In this recipe, you'll learn how to create a probability distribution histogram of two variables. This plot comes in handy when you are trying to see how much overlap there is between two variables in your data.

How to do it…

  1. To plot two sets of values in a probability distribution, begin by importing all the required libraries. To show the matplotlib plots in IPython Notebook, we will use an IPython magic function which starts with %:
    %matplotlib inline
    import pandas as pd
    import numpy as np
    from pymongo import MongoClient
    import matplotlib as mpl
    import matplotlib.pyplot as plt
  2. Next, connect to MongoDB and run a query specifying the five fields to be retrieved from the MongoDB data:
    client = MongoClient('localhost', 27017)
    db = client.pythonbicookbook
    collection = db.accidents
    fields = {'Date':1,
              'Police_Force':1,
              'Accident_Severity':1,
              'Number_of_Vehicles':1,
              'Number_of_Casualties':1}
    data = collection.find({}, fields)
  3. Next, create a DataFrame from the results of the query:
    accidents = pd.DataFrame(list(data))
  4. After that, create a frequency table of vehicle counts:
    vehicle_count = accidents.groupby('Date').agg({'Number_of_Vehicles': np.sum})
  5. Next, plot the two DataFrames and render them inline:
    plt.hist(casualty_count['Number_of_Casualties'], bins=20, histtype='stepfilled', normed=True, color='b', label='Casualties')
    plt.hist(vehicle_count['Number_of_Vehicles'], bins=20, histtype='stepfilled', normed=True, color='r', alpha=0.5, label='Vehicles')
    plt.title("Casualties/Vehicles Histogram")
    plt.xlabel("Value")
    plt.ylabel("Probability")
    plt.legend()
    plt.show()

How it works…

If you've been reading this chapter from the very beginning, then this code will be very familiar until we get to the plotting of the two DataFrames:

# Create a frequency table of vehicle counts
vehicle_count = accidents.groupby('Date').agg({'Number_of_Vehicles': np.sum})

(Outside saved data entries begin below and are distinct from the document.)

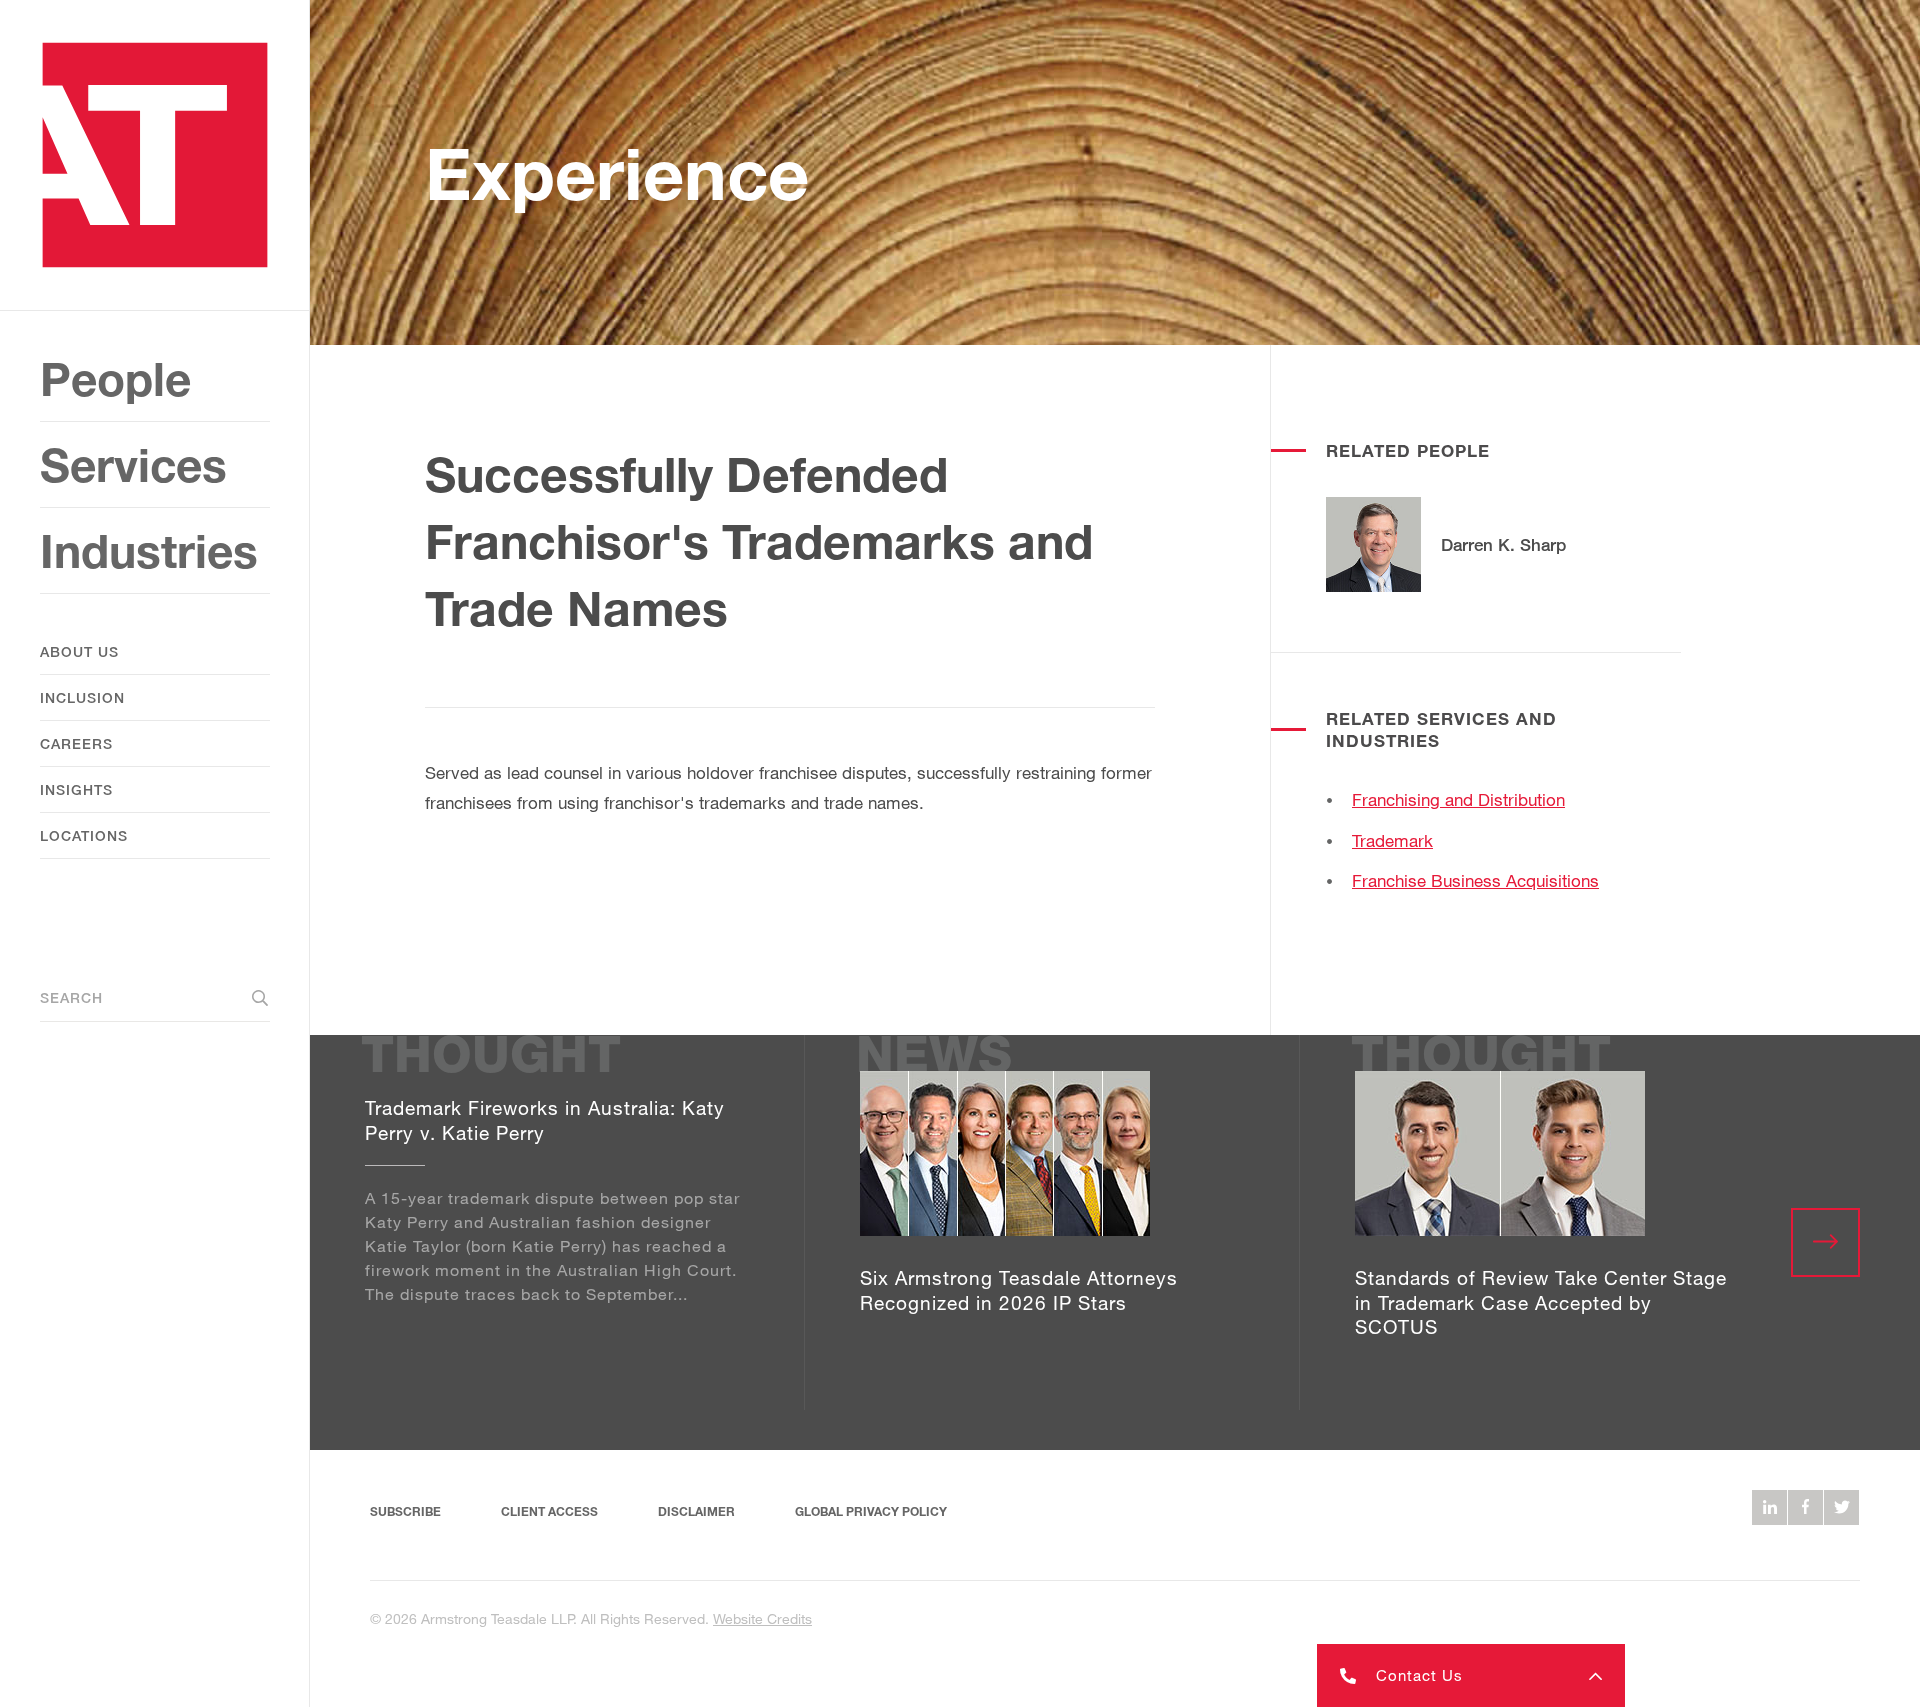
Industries (149, 550)
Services (133, 464)
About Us (79, 651)
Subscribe (405, 1511)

First, we create a second frequency table of vehicle counts:

# Plot the two dataframes
plt.hist(casualty_count['Number_of_Casualties'], bins=20, histtype='stepfilled', normed=True, color='b', label='Casualties')
plt.hist(vehicle_count['Number_of_Vehicles'], bins=20, histtype='stepfilled', normed=True, color='r', alpha=0.5, label='Vehicles')
plt.title("Casualties/Vehicles Histogram")
plt.xlabel("Value")
plt.ylabel("Probability")
plt.legend()
plt.show()

Next, we add two histograms to our plot—one for the casualty count and one for the vehicle count. In both cases, we are using normed=True so that we have the probability distributions. We then use the color argument to make each histogram a different color, give them each a label, and use histtype='stepfilled' to make them step-filled histograms. Finally, we set the alpha value of the vehicle_count histogram to 0.5 so that we can see where the two histograms overlap.